Rewrite all of the records below as a numbered list, omitting any blank lines. Leave the pictures out of your answer.

[Collected data entries]
BEGIN

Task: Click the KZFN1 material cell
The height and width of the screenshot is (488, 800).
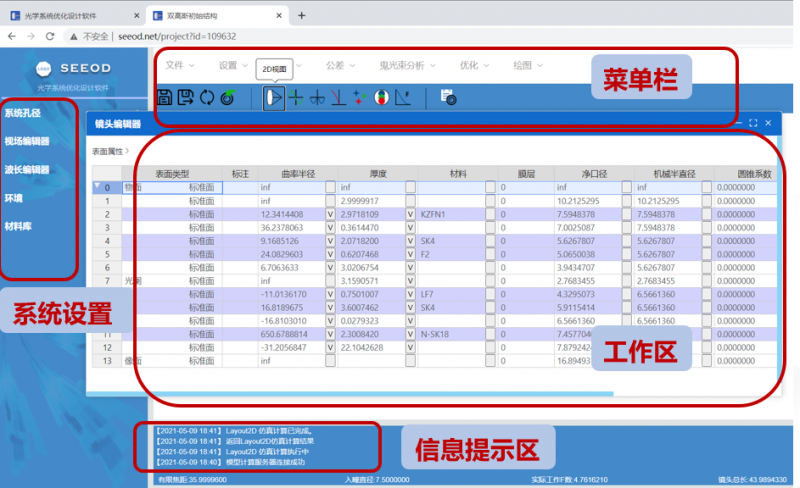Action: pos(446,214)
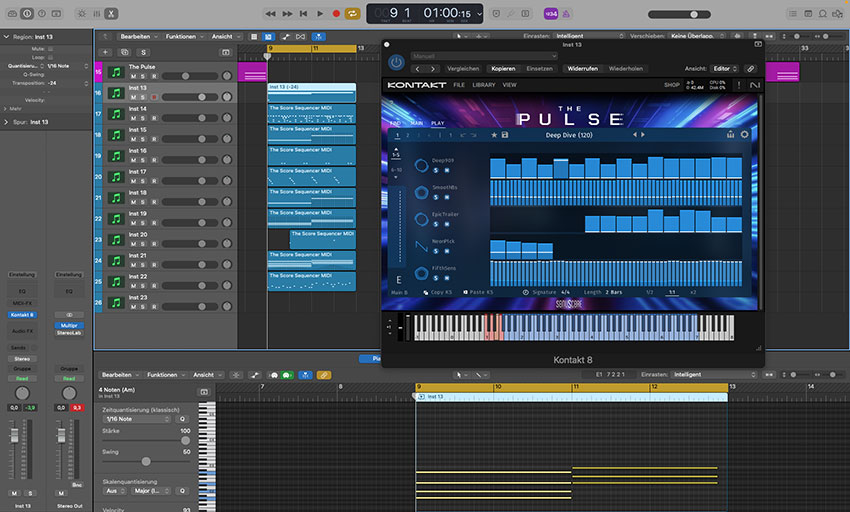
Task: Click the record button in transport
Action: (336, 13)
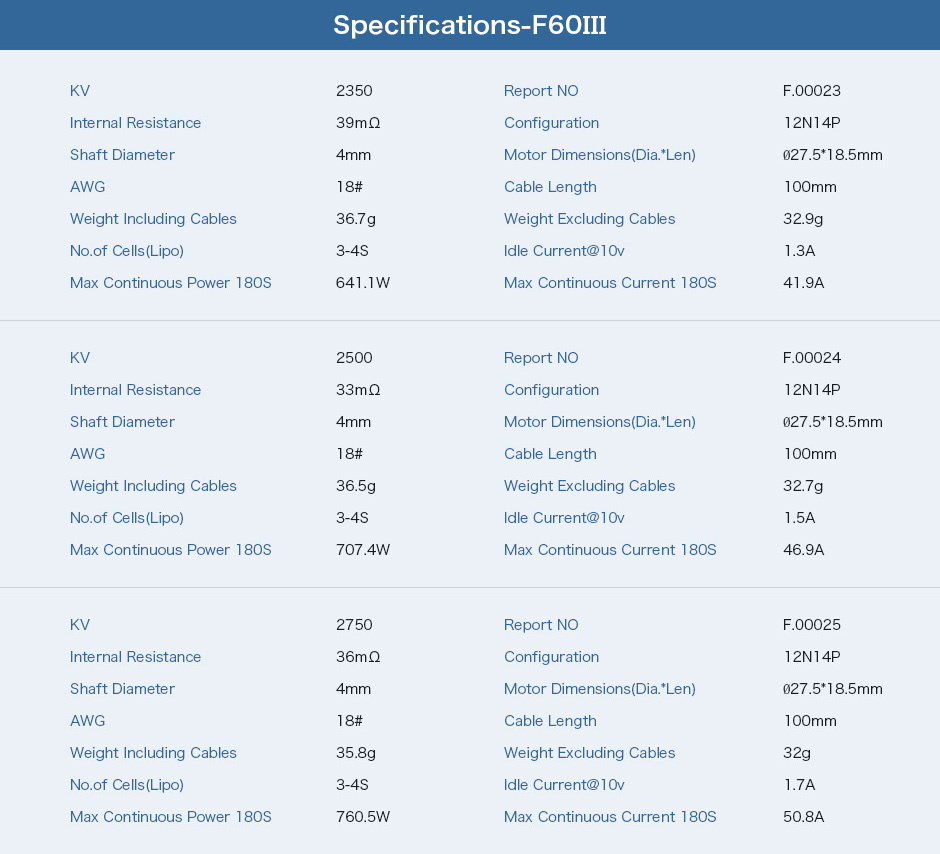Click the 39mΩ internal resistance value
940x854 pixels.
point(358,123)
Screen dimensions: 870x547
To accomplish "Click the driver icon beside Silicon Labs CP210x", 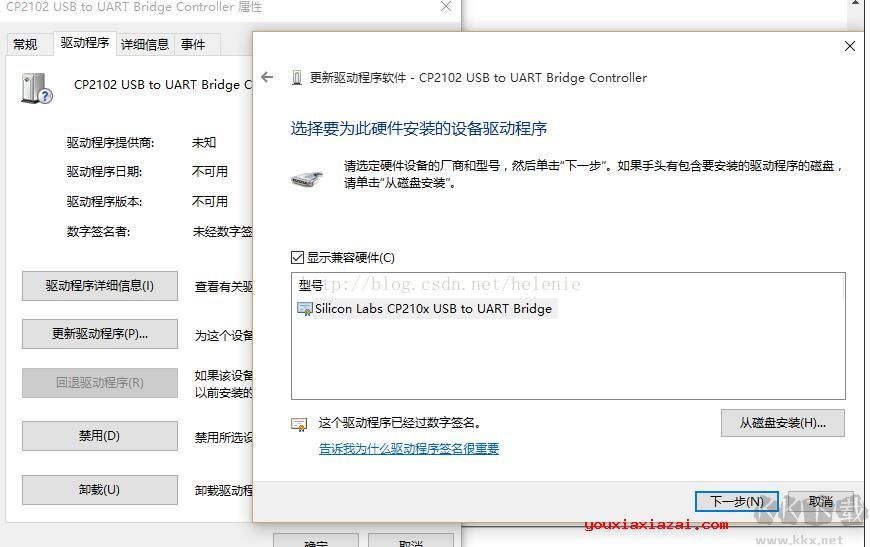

END

*FINISHED TASK:*
1. Task: Click the KZFN1 material cell
2. The height and width of the screenshot is (488, 800).
3. Action: pos(446,214)
4. Task: Click the record button in transport
5. Action: (336, 13)
6. Click the 39mΩ internal resistance value
7. 940x854 pixels.
8. point(358,123)
9. Screen dimensions: 870x547
10. To accomplish "Click the driver icon beside Silicon Labs CP210x", 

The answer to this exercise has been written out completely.